Obrigado, mas não quero editar sua música

A interatividade está no ar. Em todos os âmbitos da comunicação e das artes, a palavra escrita ali na outra linha está presente. Tudo é interativo, participativo. Tem que ser. Sob pena de, supostamente, a audiência não aceitar ou não comprar a ideia de um programa, um evento, um filme ou um seriado sem que eles possam "meter o bedelho". As redes sociais estão aí também para ajudar nesta eterna busca pela participação do público. Mas e quando a interação vira intromissão??

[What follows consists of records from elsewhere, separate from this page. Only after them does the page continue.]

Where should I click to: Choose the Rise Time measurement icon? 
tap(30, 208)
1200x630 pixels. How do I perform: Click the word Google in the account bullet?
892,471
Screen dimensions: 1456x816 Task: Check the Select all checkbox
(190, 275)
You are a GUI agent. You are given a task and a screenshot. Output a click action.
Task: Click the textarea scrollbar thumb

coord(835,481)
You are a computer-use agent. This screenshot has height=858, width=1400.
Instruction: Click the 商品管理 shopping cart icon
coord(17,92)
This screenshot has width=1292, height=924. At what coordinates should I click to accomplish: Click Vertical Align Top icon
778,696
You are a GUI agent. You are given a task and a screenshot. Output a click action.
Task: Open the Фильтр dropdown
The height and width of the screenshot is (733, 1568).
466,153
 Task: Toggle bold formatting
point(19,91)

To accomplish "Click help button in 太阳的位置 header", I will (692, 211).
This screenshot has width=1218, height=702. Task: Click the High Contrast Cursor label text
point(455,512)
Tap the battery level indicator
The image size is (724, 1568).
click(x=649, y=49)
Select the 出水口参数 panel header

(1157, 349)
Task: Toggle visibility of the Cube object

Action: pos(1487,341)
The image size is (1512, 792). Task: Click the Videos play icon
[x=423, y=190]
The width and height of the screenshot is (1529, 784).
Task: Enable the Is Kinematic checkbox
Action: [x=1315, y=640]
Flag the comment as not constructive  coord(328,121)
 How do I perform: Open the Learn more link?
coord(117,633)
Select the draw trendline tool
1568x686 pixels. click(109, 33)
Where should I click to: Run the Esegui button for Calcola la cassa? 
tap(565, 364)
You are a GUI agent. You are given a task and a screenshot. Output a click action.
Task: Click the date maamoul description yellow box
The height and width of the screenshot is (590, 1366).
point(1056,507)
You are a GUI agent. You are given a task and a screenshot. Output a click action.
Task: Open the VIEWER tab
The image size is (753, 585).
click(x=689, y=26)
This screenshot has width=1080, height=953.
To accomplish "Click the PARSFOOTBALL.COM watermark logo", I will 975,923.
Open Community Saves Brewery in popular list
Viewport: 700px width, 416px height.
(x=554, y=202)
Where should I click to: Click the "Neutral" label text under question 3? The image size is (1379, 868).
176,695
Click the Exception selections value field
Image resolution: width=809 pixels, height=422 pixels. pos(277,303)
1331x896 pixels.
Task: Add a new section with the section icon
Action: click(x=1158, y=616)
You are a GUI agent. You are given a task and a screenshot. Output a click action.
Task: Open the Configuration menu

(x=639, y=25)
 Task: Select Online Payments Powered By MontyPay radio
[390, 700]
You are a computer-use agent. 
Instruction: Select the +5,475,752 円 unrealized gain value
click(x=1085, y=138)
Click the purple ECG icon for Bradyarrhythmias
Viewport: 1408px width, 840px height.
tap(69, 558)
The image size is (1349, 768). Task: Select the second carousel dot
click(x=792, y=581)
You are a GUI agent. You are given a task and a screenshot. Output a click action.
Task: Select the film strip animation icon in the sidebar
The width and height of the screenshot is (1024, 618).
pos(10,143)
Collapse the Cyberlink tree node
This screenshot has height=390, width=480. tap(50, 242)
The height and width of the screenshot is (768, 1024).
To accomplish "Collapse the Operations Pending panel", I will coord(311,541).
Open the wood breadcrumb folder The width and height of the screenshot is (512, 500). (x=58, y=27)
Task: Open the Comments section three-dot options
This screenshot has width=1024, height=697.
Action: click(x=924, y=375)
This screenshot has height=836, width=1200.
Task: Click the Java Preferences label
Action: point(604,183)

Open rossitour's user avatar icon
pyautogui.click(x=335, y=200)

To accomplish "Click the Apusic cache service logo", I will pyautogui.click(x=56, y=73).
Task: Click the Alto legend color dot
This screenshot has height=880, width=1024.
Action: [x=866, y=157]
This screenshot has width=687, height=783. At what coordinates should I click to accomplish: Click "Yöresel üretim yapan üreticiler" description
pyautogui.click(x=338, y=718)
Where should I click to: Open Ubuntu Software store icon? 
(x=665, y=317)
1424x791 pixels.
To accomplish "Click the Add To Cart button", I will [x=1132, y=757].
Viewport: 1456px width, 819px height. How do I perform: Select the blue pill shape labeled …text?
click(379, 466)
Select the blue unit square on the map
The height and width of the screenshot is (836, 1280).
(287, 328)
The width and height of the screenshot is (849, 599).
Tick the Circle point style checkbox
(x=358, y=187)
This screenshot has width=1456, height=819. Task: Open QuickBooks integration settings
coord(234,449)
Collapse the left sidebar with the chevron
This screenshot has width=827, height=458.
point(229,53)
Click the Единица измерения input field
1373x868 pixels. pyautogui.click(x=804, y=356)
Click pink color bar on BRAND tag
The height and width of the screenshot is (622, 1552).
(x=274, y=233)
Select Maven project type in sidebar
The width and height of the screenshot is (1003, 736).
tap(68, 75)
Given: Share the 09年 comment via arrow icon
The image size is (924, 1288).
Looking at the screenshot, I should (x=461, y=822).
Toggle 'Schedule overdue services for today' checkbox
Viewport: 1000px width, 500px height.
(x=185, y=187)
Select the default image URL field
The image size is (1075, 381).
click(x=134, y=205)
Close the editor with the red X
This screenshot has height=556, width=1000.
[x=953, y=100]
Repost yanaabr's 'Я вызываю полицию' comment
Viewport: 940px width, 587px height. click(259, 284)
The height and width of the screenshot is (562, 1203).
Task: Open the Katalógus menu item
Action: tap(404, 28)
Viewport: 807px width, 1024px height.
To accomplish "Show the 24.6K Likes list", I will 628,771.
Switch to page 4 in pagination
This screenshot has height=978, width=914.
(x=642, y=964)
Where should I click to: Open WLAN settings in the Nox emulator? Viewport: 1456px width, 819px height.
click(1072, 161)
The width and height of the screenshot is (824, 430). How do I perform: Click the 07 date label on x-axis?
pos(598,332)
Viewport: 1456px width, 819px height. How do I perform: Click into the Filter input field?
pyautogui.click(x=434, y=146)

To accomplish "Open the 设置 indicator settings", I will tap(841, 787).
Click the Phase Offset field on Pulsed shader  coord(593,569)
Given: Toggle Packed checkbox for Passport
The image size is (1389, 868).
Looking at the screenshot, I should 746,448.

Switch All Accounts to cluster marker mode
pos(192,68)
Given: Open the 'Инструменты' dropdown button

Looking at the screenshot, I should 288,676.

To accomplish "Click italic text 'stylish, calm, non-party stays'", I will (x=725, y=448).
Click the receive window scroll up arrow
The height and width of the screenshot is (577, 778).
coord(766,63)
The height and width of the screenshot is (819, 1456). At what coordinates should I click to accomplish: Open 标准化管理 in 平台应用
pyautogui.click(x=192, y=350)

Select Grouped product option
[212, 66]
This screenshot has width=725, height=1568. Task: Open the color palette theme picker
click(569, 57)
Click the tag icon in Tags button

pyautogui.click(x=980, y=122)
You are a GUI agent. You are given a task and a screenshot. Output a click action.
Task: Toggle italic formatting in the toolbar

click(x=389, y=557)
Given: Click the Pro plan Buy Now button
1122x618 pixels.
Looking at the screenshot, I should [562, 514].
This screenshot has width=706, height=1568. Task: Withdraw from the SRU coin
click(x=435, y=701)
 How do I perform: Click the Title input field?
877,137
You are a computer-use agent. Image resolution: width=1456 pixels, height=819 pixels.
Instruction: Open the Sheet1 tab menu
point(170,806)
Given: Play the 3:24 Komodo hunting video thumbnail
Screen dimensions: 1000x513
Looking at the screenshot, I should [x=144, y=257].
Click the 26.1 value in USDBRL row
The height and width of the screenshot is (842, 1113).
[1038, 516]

Vinícius de Moraes talvez tenha sido o primeiro artista interativo da história da música mundial. Ele tinha um samba semi pronto, ia para o primeiro boteco e lá encontrava algum fã. Depois de uma biritas, o cara dizia alguma palavra que o poetinha gostava e pronto. Tava feita a interatividade. Vinícius chamava isso de "parceria", mas na real o pobre do sujeito nem sabia o que estava fazendo ali ao lado do compositor. E pior, devia deixar a conta para o Vinícius pagar. As décadas se passaram e os artistas parecem cada vez mais preocupados em ter a mão do público em seu trabalho.

Recentemente, o uruguaio Jorge Drexler deu mais um exemplo disso. Ele lançou músicas para serem editadas por usuários de um aplicativo de tablets e celulares. Inspirado na complexidade da letra de Construção, de Chico Buarque, o projeto prevê que o ouvinte escolha, a cada momento, que verso será cantado no instante seguinte. O disco, que na verdade são faixas liberadas aos poucos, foi produzido pensando nas plataformas digitais disponíveis. Bjork e Gilberto Gil já haviam feito algo parecido.


Porém, eu não quero editar a música de Jorge Drexler. Não quero escolher qual pedaço da letra virá logo depois de uma melodia. Quero fica empolgado com um novo lançamento do cantautor que vem do país com o nome de um rio. Quero ir atrás do disco, ouvir, refletir, escutar de novo, relaxar, ficar animado, enfim, ter todas as sensações que a música propicia ao ouvinte despreocupado em ser um co-autor. Não é meu direito interferir na obra do artista e nem dele me dar essa prerrogativa. É preocupante que a obra de arte, a inspiração do compositor, do cineasta, do roteirista, do dramaturgo ou do pintor tenha a interferência de "qualquer um". Obrigado Drexler, mas não quero editar tuas músicas.